*Objective*
Locate each line in the data below that contains the word "Expand" and copy those lines in full.

*Items*
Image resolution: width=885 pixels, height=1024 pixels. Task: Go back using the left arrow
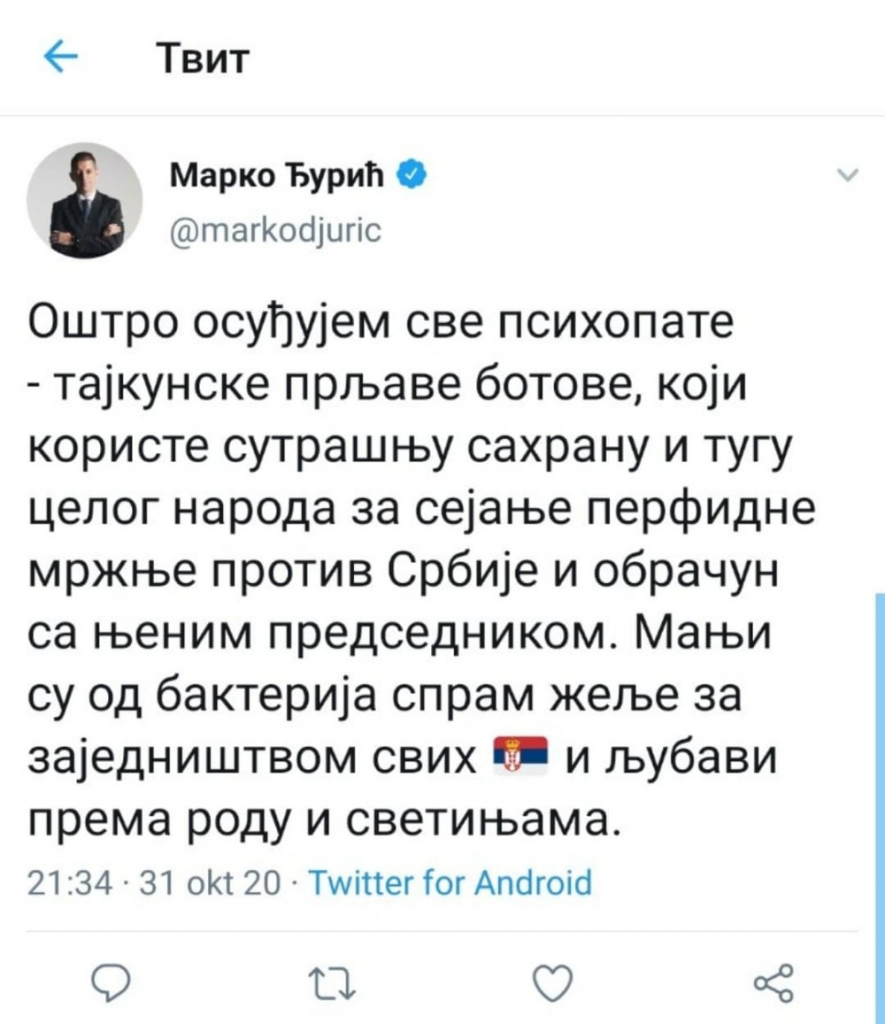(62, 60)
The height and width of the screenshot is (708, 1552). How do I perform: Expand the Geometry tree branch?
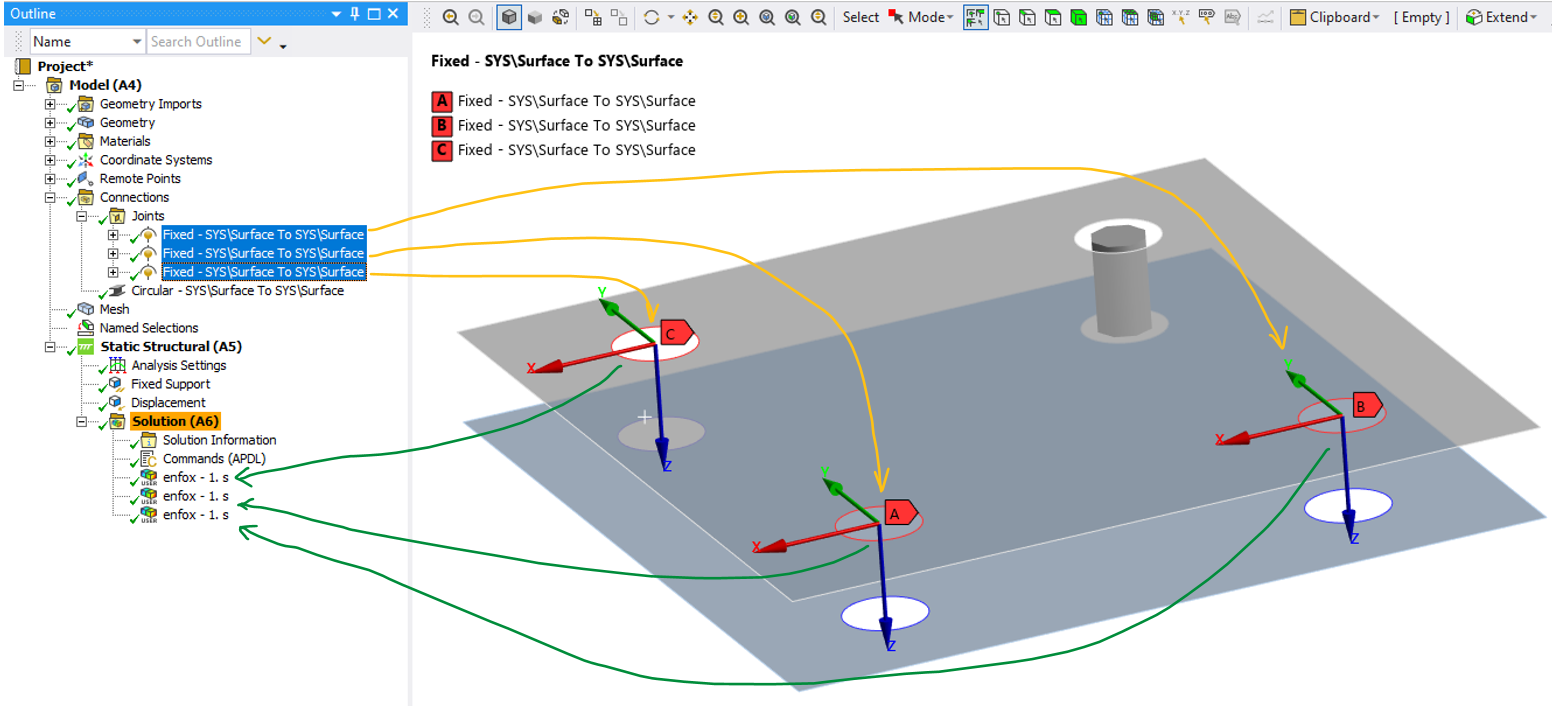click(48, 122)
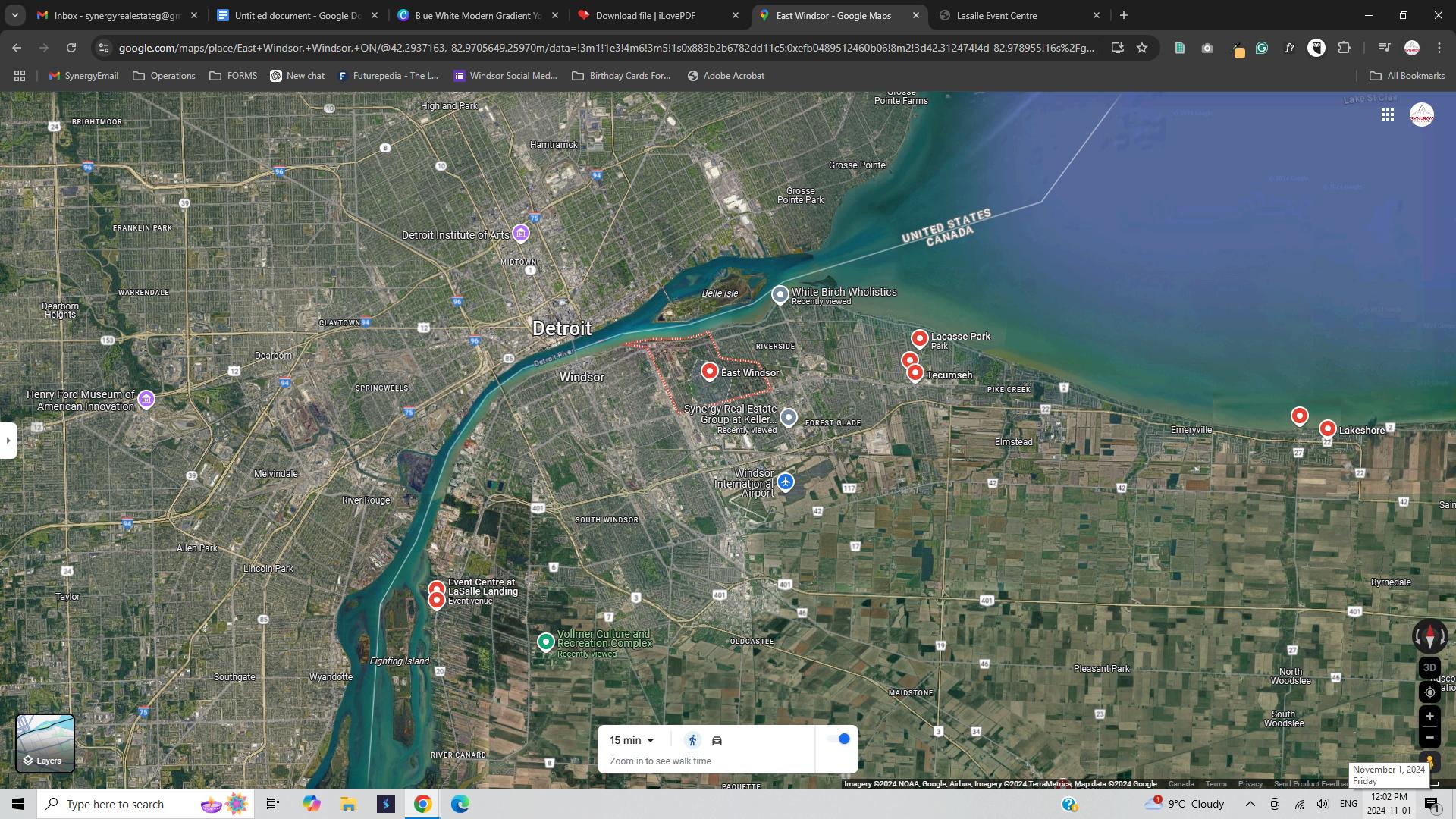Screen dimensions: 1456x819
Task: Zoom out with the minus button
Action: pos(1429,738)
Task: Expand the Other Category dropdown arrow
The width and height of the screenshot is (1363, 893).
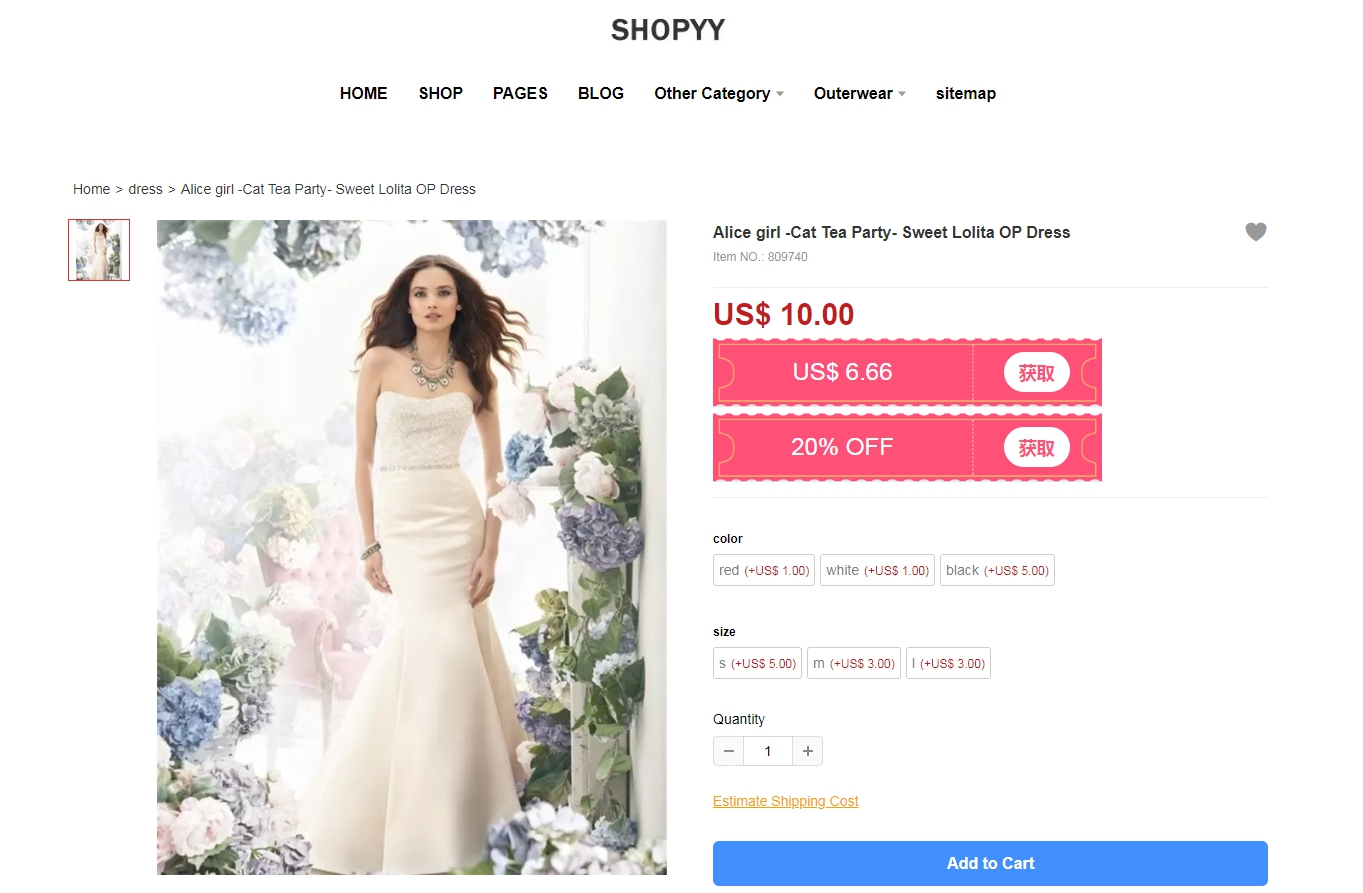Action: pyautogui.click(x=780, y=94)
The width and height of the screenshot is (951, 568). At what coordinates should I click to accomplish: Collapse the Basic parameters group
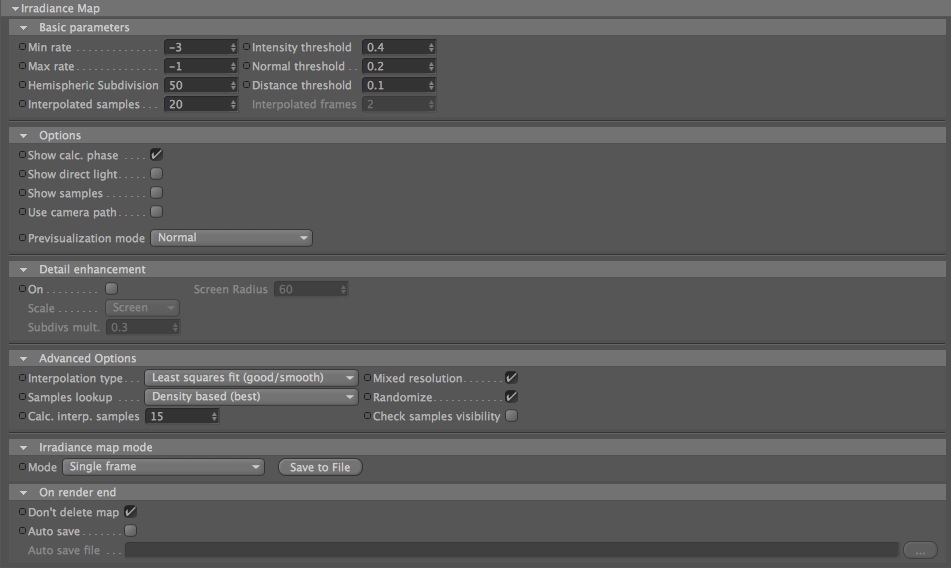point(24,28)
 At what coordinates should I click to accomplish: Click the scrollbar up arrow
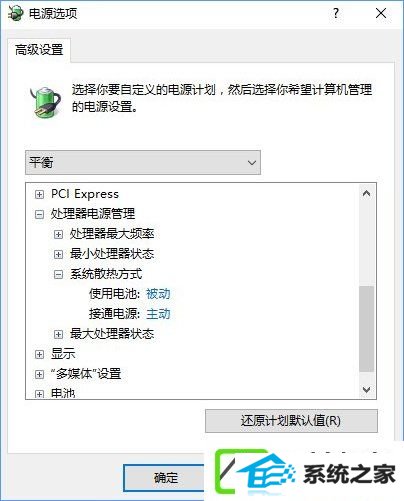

*Task answer*
The height and width of the screenshot is (708, 1552). How do I perform: Expand the Geometry tree branch?
Task: Expand the Other Category dropdown arrow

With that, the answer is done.